Unemployment claims can cost you money as an employer because your Texas Workforce Commission tax rate will escalate the next year if an employee is awarded benefits. But handling your unemployment claim deftly has become critical in avoiding even more expense down the road when your employee sues you.
It is not always an easy decision about whether to protest unemployment and you have to make that decision quickly (usually within 14 days of the notice of an unemployment claim). On the one hand, you as an employer don’t want your tax rate to increase. On the other hand, you don’t want to say something harmful in an unemployment appeal hearing that will have significant consequences in later litigation.
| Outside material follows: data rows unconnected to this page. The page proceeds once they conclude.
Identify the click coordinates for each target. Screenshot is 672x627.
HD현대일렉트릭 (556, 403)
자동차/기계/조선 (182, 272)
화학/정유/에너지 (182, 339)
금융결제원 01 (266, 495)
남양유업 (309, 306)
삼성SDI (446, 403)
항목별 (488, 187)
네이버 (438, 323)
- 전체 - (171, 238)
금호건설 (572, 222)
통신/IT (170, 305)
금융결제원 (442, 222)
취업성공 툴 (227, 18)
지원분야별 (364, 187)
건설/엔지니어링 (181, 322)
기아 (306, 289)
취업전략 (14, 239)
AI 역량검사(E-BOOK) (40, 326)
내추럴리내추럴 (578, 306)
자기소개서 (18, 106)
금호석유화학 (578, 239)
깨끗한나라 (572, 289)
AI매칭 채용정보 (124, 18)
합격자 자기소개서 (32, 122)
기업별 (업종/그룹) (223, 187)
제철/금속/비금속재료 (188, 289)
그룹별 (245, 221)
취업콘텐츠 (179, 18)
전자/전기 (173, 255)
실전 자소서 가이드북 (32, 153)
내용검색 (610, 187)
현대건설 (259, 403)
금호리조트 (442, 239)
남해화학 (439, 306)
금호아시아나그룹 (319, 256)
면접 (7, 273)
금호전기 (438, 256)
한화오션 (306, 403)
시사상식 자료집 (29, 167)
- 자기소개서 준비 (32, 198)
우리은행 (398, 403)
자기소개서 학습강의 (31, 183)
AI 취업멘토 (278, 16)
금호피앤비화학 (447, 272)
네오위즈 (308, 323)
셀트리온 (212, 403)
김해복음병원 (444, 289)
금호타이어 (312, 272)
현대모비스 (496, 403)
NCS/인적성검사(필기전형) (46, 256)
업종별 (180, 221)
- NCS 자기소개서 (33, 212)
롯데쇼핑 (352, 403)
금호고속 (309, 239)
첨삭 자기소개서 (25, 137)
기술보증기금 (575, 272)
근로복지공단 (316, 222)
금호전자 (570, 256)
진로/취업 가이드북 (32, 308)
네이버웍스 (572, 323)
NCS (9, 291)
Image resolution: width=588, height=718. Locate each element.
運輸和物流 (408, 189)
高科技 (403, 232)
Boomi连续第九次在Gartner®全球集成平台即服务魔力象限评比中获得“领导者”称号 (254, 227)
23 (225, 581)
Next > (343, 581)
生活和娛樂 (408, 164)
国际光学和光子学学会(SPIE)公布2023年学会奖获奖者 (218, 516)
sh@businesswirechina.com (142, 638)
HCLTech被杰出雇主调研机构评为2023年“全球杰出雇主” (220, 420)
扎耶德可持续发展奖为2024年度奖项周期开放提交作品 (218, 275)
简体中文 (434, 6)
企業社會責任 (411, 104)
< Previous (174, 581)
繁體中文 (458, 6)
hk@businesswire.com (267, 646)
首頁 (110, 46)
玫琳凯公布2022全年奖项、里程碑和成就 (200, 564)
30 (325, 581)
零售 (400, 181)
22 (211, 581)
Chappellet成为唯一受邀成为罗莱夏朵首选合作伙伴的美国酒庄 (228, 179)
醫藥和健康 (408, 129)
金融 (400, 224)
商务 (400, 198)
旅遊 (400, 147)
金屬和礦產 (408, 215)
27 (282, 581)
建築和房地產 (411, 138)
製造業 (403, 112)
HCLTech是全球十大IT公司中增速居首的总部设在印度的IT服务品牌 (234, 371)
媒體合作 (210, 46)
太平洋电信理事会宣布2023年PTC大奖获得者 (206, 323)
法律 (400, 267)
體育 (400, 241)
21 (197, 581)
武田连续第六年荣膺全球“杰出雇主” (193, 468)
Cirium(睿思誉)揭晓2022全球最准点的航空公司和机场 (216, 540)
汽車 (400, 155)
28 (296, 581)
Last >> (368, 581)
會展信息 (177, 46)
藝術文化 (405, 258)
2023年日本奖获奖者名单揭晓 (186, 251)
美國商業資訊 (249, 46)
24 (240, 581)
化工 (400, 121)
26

At an employment law conference that I attended this week, I heard an employee’s lawyer with 40 years of experience say that he believes that TWC unemployment appeal hearings are one of his best tools for winning discrimination cases for employees. Why? Because at the appeal hearing, the company’s witnesses have to testify under oath about the reasons an employee was fired. Often, the employer’s witnesses are not represented by legal counsel and they are not adequately prepared for the testimony they are going to give. They give inconsistent or unprovable reasons that later come back to haunt them when the former employee sues the company in a completely different matter.
The plaintiff’s lawyer admitted that he likes to ambush supervisors and HR representatives at the TWC unemployment hearing and get helpful sworn testimony for his client from those witnesses, because the company’s representatives rarely expect the employee to appear at the hearing with legal counsel. When he cross-examines them, the witnesses get flustered and accidentally provide testimony harmful to the company.
The result is that the employee’s lawyer has obtained very inexpensive testimony on the record from unsuspecting company witnesses that will be used against the company in a later discrimination case.
That doesn’t mean that an employer should never protest unemployment claims. The cost of allowing an employee to draw unemployment benefits can be significant. A calculator to estimate the actual cost in future taxes is available from the TWC.
My point is that decision about whether to protest a former employee’s unemployment claim is more complex that you think. Talk it over with your employment lawyer when you first get notice that the unemployment claim has been filed, either by receipt of a notice of application for unemployment benefits or by a call from a TWC investigator. Don’t go into an unemployment appeal hearing unrepresented by counsel.
Even better, discuss all of these issues and other potential legal landmines with your employment lawyer before you fire anyone.